═════ TASK INPUT ═════

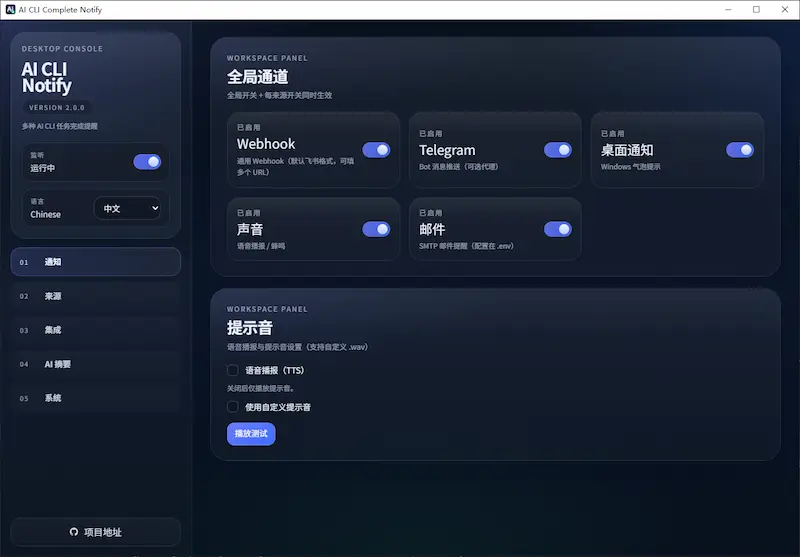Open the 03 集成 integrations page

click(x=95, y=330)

═════
═════ TASK INPUT ═════

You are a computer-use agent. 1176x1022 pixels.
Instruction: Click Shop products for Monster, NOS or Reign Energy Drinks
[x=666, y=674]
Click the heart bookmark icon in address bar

═════

**TASK DESCRIPTION**
Output should match, line for line, the stretch of the material above from the line holding "You are a computer-use" through the line holding "Click the heart bookmark icon in address bar".

**TASK SOLUTION**
You are a computer-use agent. 1176x1022 pixels.
Instruction: Click Shop products for Monster, NOS or Reign Energy Drinks
[x=666, y=674]
Click the heart bookmark icon in address bar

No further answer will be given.